Skip Miller (Chris Pitman) stands in a gallery and looks at his photographs.  At the exhibition he is joined by brother Neville (Rory Walker), partner Alison (Lizzy Faukland), friend Augustus (Mondi Makhoba), and Patience (Assina Ntawumenya).  Patience came to Australia to find herself pasted on newspaper, bus shelters, billboards, and Skip’s agents have found her and brought her to the exhibition opening of the photographer who made her a house-hold face.   Skip Miller’s Hit Songs traces the lives of these characters on their lives, and their past which lead them to this moment.

Alison (Lizzy Falkland) and Skip (Chris Pitman) look at the photos in Skip's exhibition.
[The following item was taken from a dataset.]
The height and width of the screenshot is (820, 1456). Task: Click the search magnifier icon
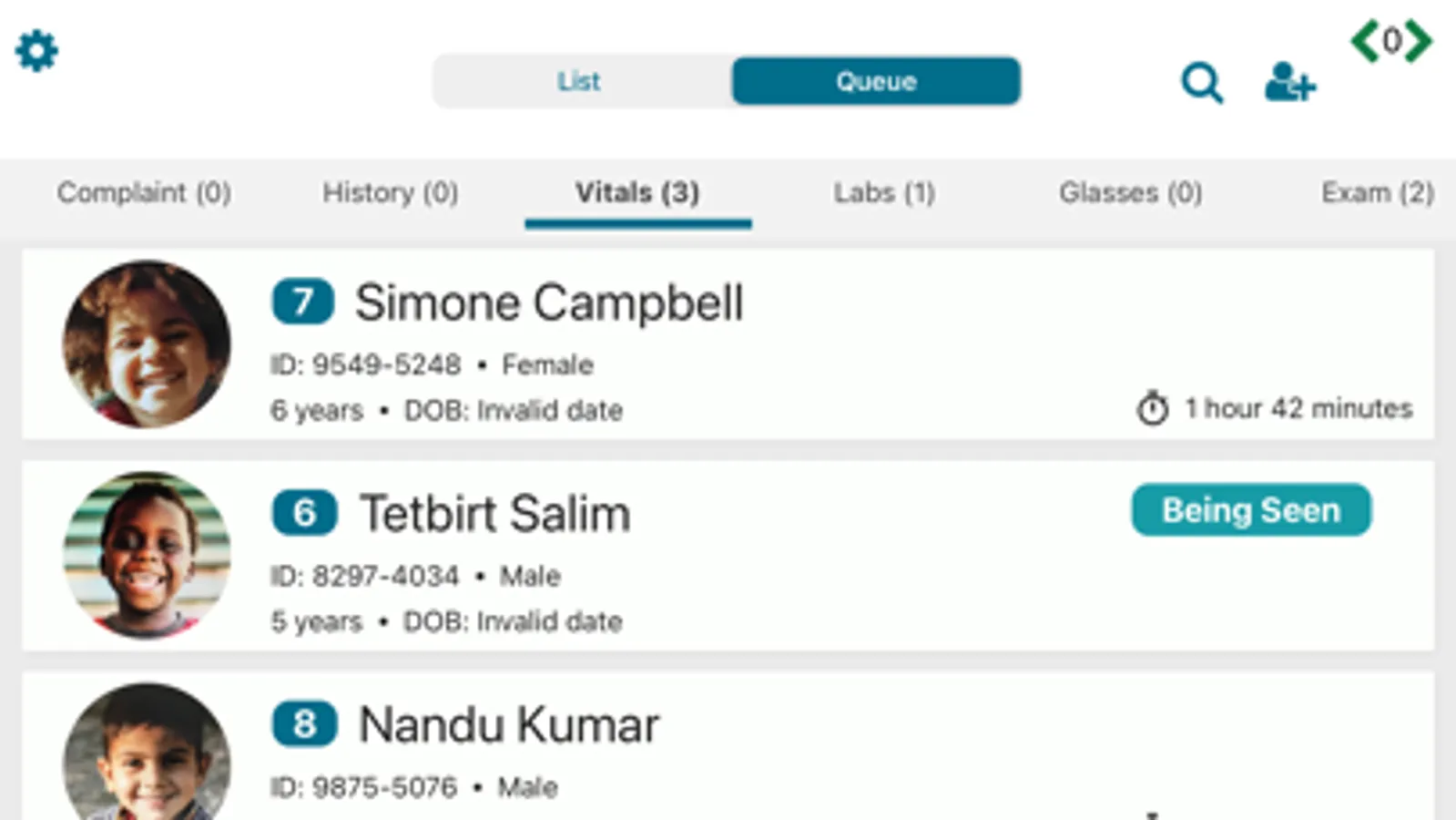1201,83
Photo Chris Herzfeld

Skip, we are told, is an excellent photographer.  He goes in to the heart of war torn, drought ravaged African countries, and there he takes out his camera, and he documents.  Through the lens he brings a focused eye to a group of people who are suffering extraordinary amounts.  Through his photographs he captures unblinking eyes, and through them, we are told, you can see through to the pain and the hope, and you are captivated in the eyes of another.

We must be told these things, because the photographs shown to the audience in Skip Miller’s Hit Songs never justify this praise of a talent or dedication of a lifetime.  And if your production cannot justify the excellence of your titular character, how much of the production can really be justified at all?  In the final moment of the play, slightly confusing in its lack of explanation, Neville stands and explains just how brilliant his brother was: his talent, his hit songs, were the photographs he took.  Behind him, the wall fills with photographs of African people.  But there is nothing remarkable about these photographs; unless perhaps you were to remark on just how much they looked like the photographs we all have of ourselves, sitting in our wallets, of our identification.